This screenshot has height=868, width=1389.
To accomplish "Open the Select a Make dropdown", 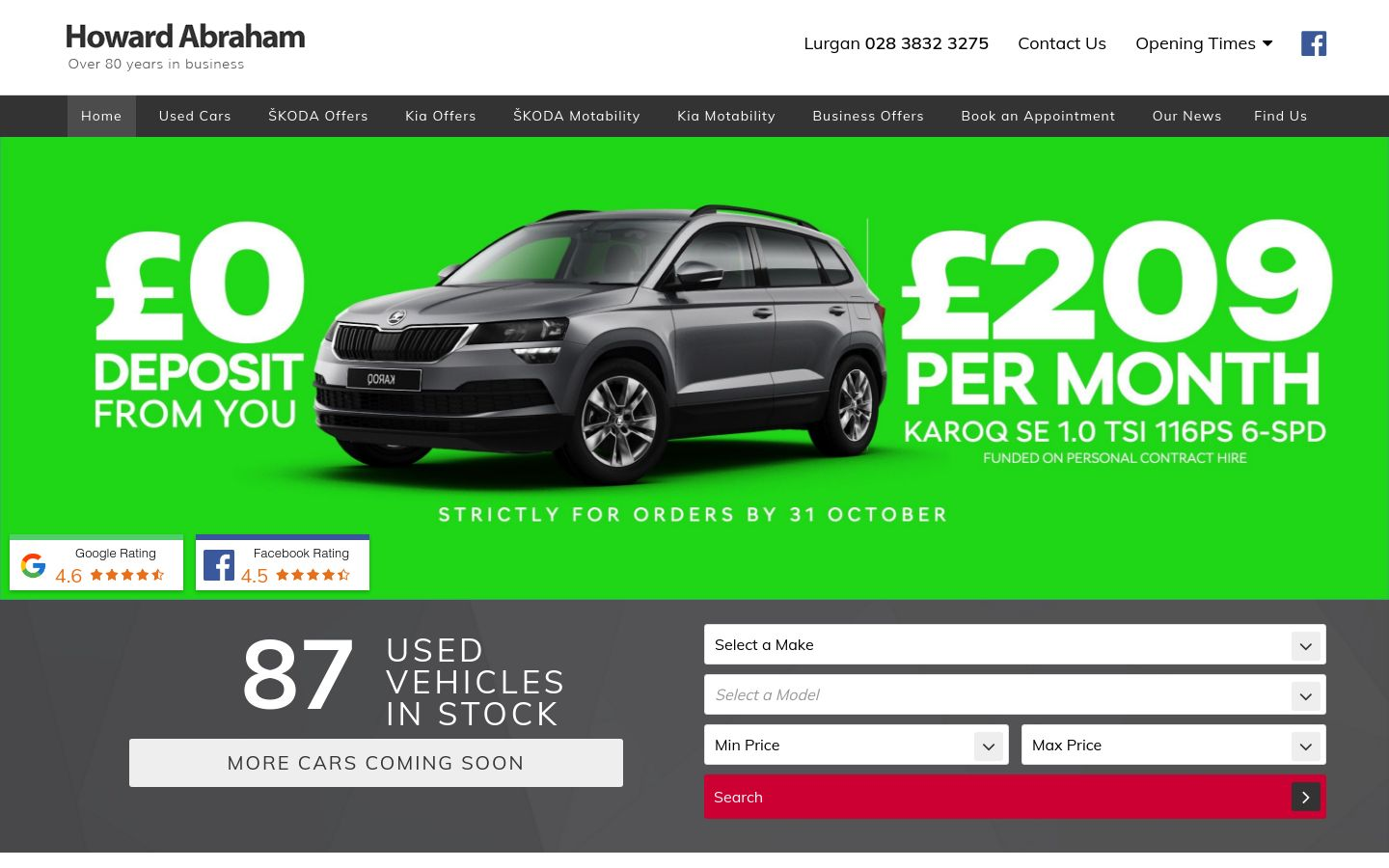I will [1015, 644].
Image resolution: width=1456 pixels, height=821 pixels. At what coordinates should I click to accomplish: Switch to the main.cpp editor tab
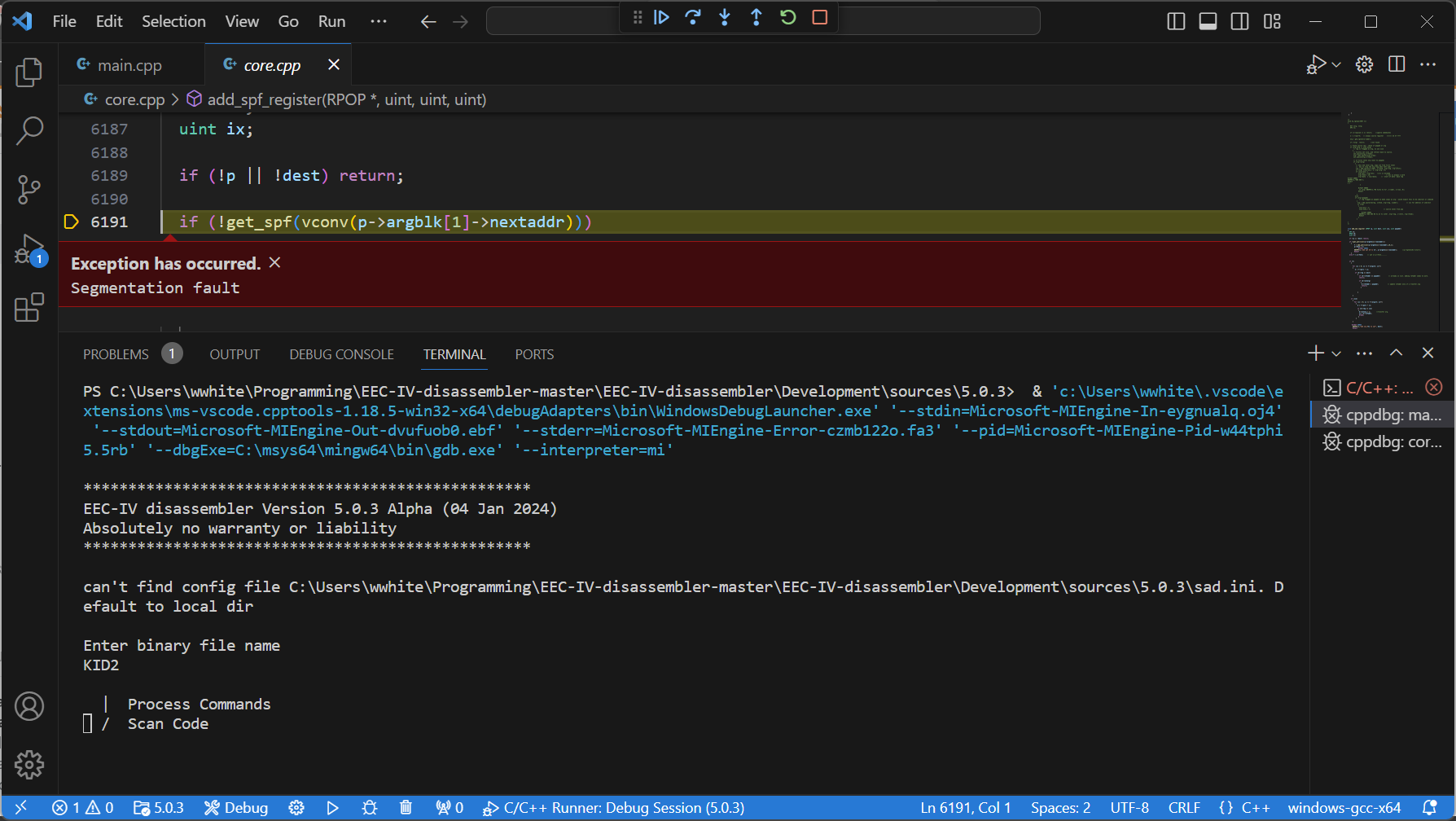129,65
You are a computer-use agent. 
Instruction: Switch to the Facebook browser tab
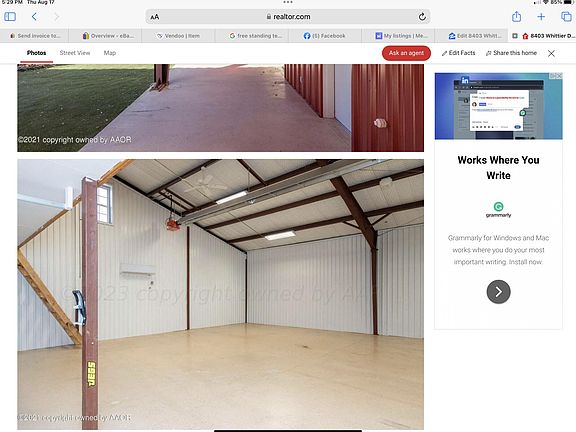coord(325,36)
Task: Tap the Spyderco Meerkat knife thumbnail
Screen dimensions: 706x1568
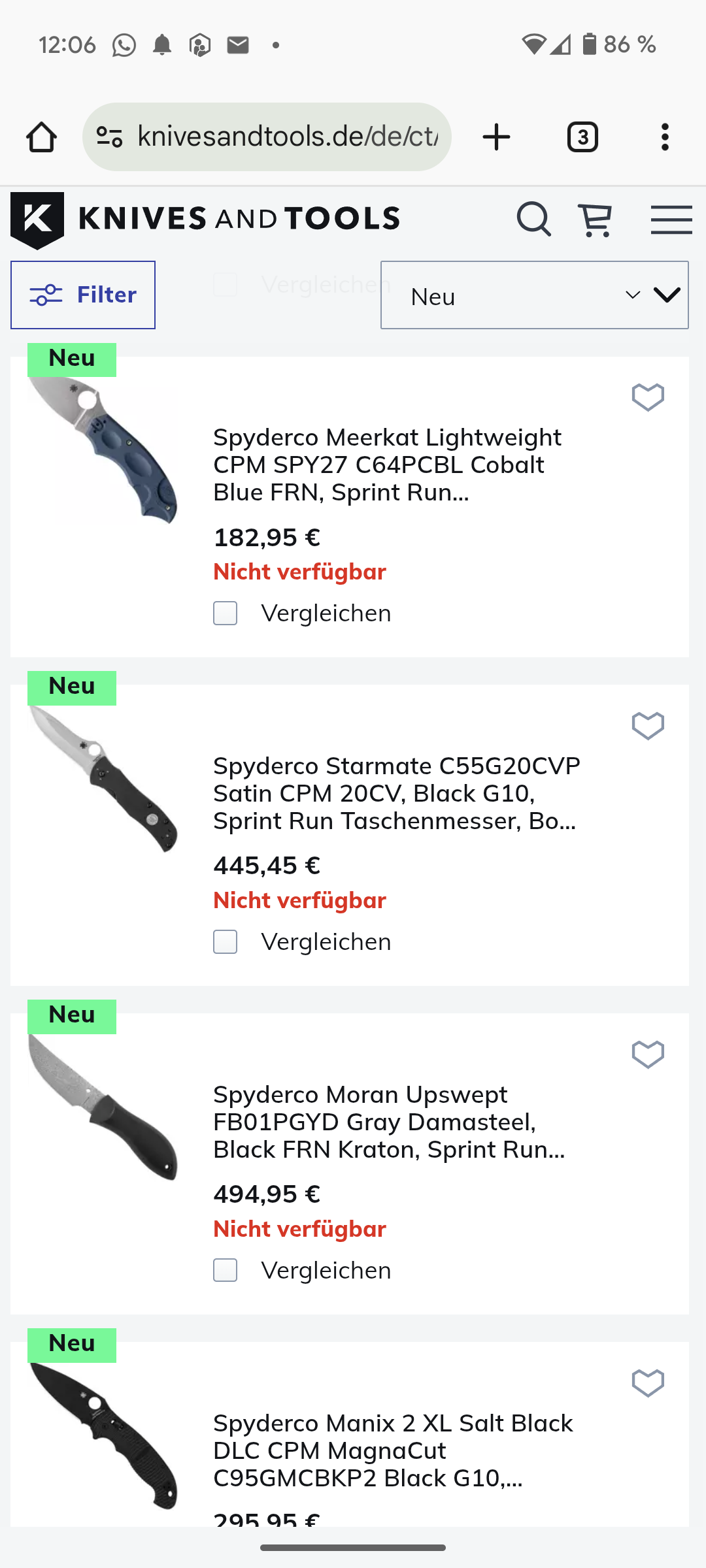Action: [103, 451]
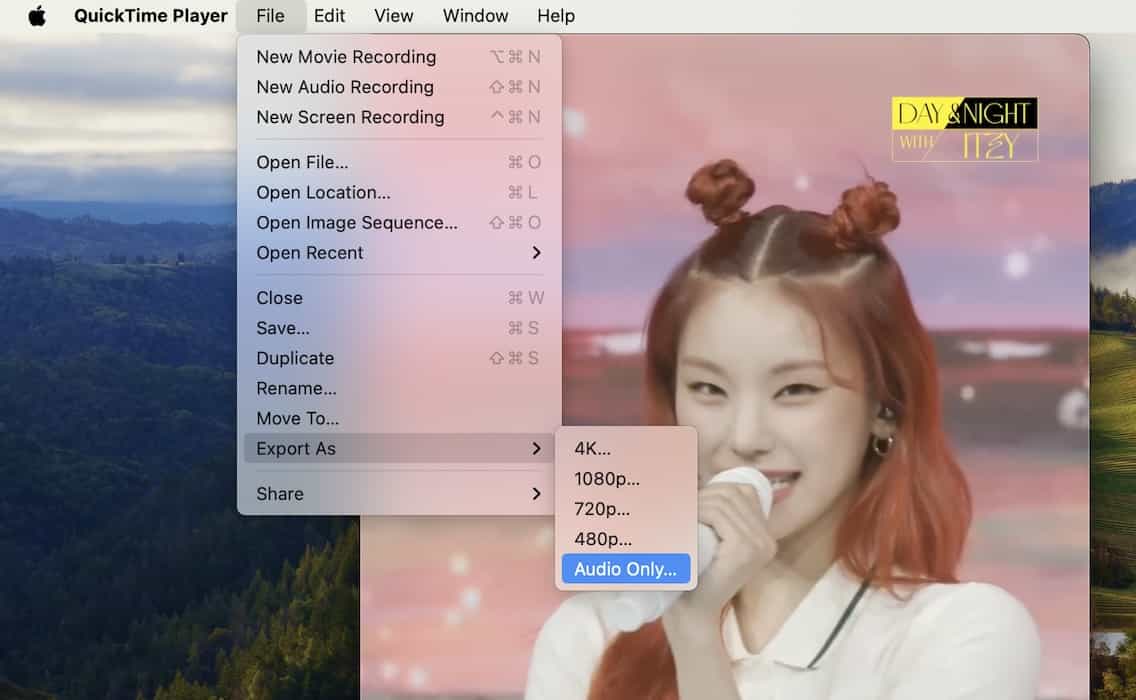
Task: Select Audio Only… export option
Action: click(625, 569)
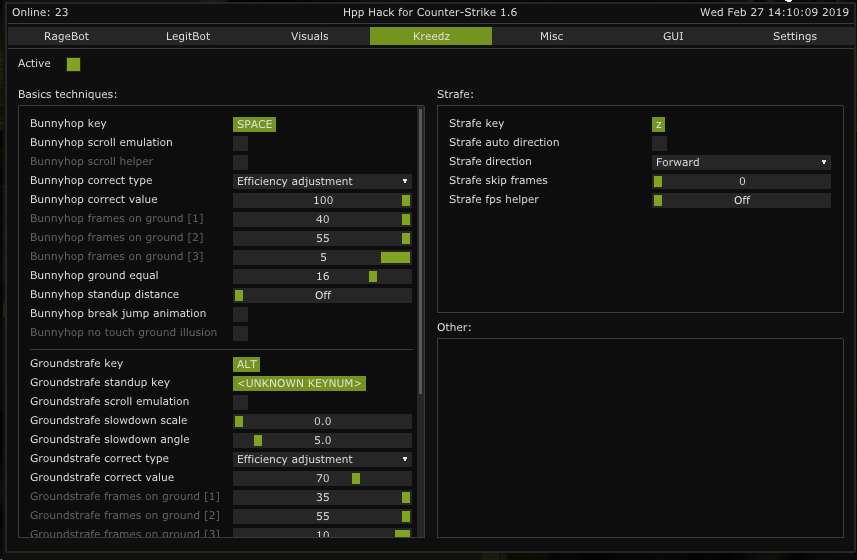The width and height of the screenshot is (857, 560).
Task: Select the Misc tab
Action: click(x=551, y=36)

Task requirements
Leave every picture out and write out, word for word, the lines from the one that contains "You are a computer-use agent." through the last line of the records.

Answer to this problem
You are a computer-use agent. 
Instruction: Switch to the Facebook browser tab
coord(325,36)
Task: Tap the Spyderco Meerkat knife thumbnail
Screen dimensions: 706x1568
Action: [103, 451]
Task: Select Audio Only… export option
Action: click(625, 569)
The width and height of the screenshot is (857, 560).
Task: Select the Misc tab
Action: click(x=551, y=36)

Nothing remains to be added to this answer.